#### THE PROBLEM:
Scan the entries for lines with the word "width" and copy those lines.

======== AVAILABLE RECORDS

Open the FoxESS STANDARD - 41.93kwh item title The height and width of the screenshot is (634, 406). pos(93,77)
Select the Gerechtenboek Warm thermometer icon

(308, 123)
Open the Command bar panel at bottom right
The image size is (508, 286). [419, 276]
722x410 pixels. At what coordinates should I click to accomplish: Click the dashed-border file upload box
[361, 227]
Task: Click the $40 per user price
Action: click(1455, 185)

================
======== AVAILABLE RECORDS

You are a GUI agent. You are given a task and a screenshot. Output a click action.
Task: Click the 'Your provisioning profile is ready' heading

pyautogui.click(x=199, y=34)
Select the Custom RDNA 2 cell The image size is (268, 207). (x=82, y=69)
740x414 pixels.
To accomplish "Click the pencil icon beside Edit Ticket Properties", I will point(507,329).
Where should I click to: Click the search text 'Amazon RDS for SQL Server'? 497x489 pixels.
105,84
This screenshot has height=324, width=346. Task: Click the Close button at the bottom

================

#### TASK RESPONSE:
Open the FoxESS STANDARD - 41.93kwh item title The height and width of the screenshot is (634, 406). pos(93,77)
This screenshot has height=324, width=346. Task: Click the Close button at the bottom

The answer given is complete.